Emmanuel Macron a appelé au calme les participants au convoi français, tout en affirmant avoir « entendu et respecté » le mécontentement suscité par la crise sanitaire. «Nous sommes tous collectivement fatigués de ce que nous vivons depuis deux ans. Cette fatigue se manifeste de différentes manières ; dans la confusion pour certains, la dépression pour d’autres. Et parfois, cette fatigue se manifeste par de la colère.

Il a ajouté : « Nous avons toujours maintenu le droit de manifester, le pluralisme démocratique et le débat parlementaire ».

Le convoi de la liberté à Paris.
Le convoi de la liberté à Paris. Photograph: Christophe Petit-Tesson/EPA

En Nouvelle-Zélande, un convoi d’environ 1 000 manifestants qui ont convergé mardi sur la pelouse du Parlement et ses rues environnantes s’était réduit vendredi à quelques centaines de personnes.

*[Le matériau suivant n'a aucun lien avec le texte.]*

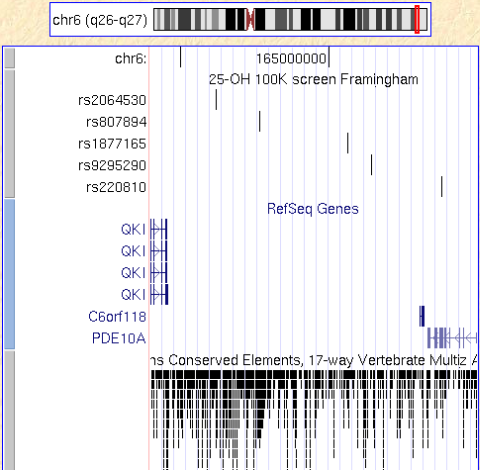
Task: Select the rs807894 SNP marker tick
Action: pyautogui.click(x=260, y=121)
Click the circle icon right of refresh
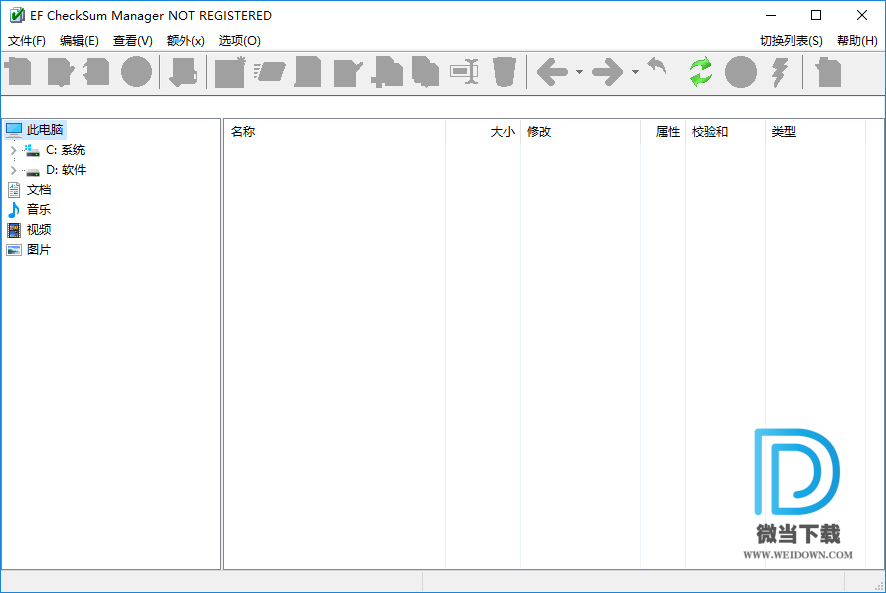Image resolution: width=886 pixels, height=593 pixels. [740, 72]
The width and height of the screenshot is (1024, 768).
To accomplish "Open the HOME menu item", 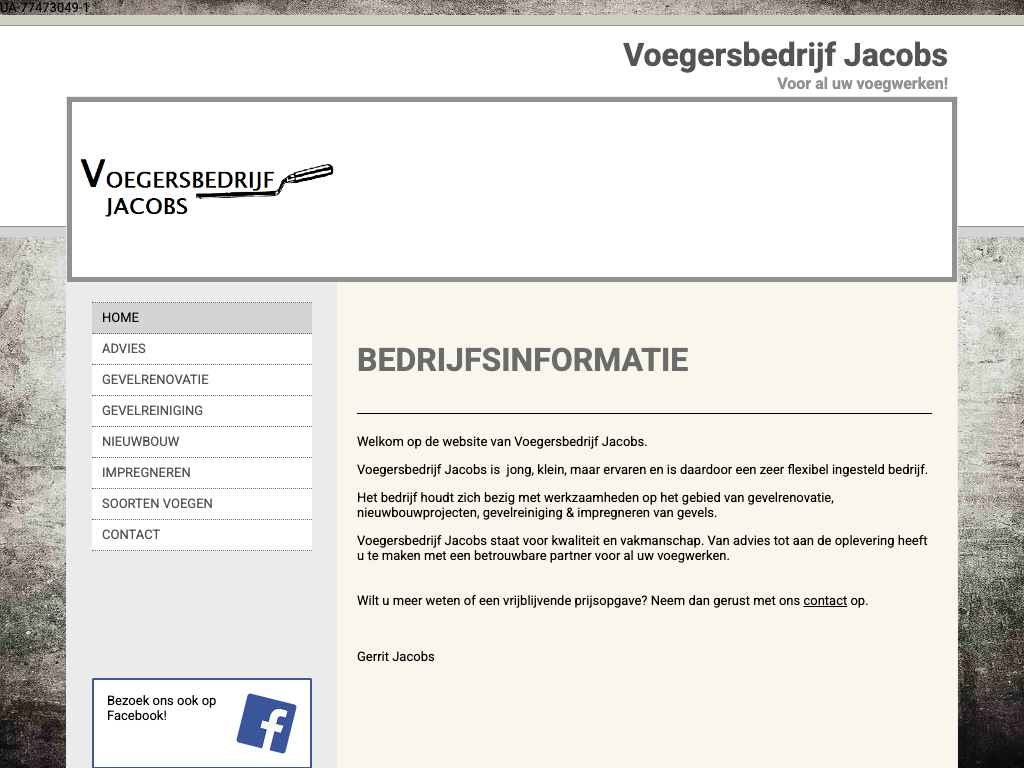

Ils ont affirmé qu’ils ne partiraient pas tant que la première ministre Jacinda Ardern ne s’était pas engagée à supprimer les mandats de vaccination, mais comme au Canada, le vaccin semblait servir de cheval de Troie pour une série d’autres griefs. À un moment donné, un manifestant a dessiné une croix gammée sur une statue, et d’autres ont gribouillé « accrochez-les haut » sur les marches du parlement.

Des voitures étaient griffonnées de divers slogans : « We stand with Ottawa » et « drain the swamp », de l’ère Trump, entre autres.

La menace que cette rhétorique explose en violence a été reconnue par le parlement et les services antiterroristes du pays en novembre de l’année dernière.

Le professeur agrégé Grant Duncan, spécialisé en politique à l’Université Massey, a déclaré que les préoccupations et les questions légitimes concernant les mandats se perdaient dans le bourbier du complot et du langage abusif.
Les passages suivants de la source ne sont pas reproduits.